Knowing it feels like a now or never situation I finally crank the car, music beginning to flow freely, causing a small smile to play on my lips as I realize she had been playing the one CD that stays in her car at all times. What I wasn't prepared for is the song that was queued up.

And I'd give up forever to touch you
'Cause I know that you feel me somehow.
You're the closest to heaven that I'll ever be
And I don't want to go home right now

And all I can taste is this moment
And all I can breathe is your life
And sooner or later, it's over
I just don't wanna miss you tonight

And I don't want the world to see me
'Cause I don't think that they'd understand
When everything's made to be broken
I just want you to know who I am

I pull out my wallet and slip the paper ring into it.

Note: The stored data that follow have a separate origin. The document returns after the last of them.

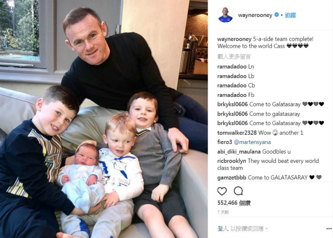The image size is (333, 238).
Task: Load more comments via 載入更多留言
Action: pyautogui.click(x=234, y=56)
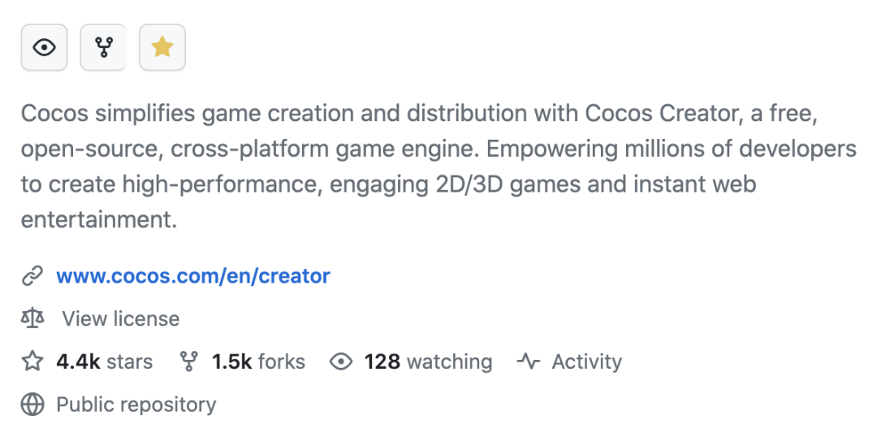Click the eye icon beside 128 watching
Screen dimensions: 877x433
(341, 362)
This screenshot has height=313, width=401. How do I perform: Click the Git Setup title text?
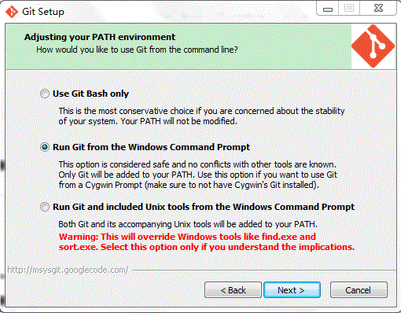[x=43, y=12]
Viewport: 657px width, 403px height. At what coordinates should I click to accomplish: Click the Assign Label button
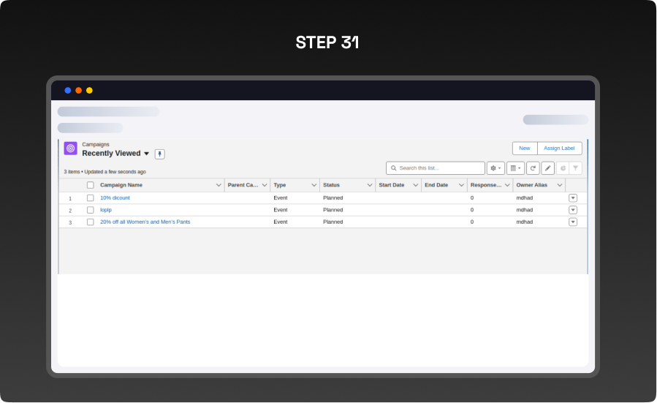(x=559, y=148)
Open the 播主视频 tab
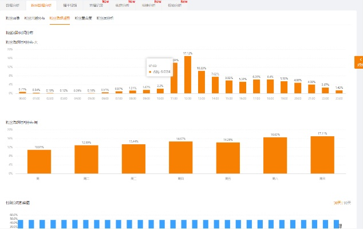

Wishing more and more that it still sat around the finger of the woman I love.

 I've taken a leave of absence from the precinct. Telling them that I'm not sure when I'll return. I can't seem to make myself go anywhere that takes me further away from her. They're supportive for now, but how long it'll last I'm not sure.

  As I drive to meet everyone else I recognize several places I'd been with Opal. I can't help but release a small chuckle as I come by the restaurant that housed Jameson and Lily's rehearsal dinner. I realize I'm driving down the same street that she took off barefoot down after breaking her heel. Stubborn as always, refusing to talk to me about what was going on that made her change moods so suddenly. 

  If only I knew then, what I know now. 


  It doesn't take long before I'm putting the car in park once more. Taking another moment to myself, surrounded by her presence that still resonates within this car. I want to stay in my small bubble for as long as I can, not wanting to return to real life, and yet knowing good and well that I have to at some point.

  I lock up the car, still leaving the bags in the backseat. Walking through the door I see all the somber faces that have surrounded me over the last few days. I acknowledge them the best I can, a small nod of my head, and set off once again, walking past them. 

  My stomach churns and my eyes begin to betray what little trust I have left in them as I approach the spot that has become my home recently. I take out my wallet once more, pulling out Opal's ring. I take a seat in the uncomfortable leather chair before sliding the ring onto her left ring finger. 

  "Where you belong," I whisper to no one except Opal as I listen to the sound of the beeping machines.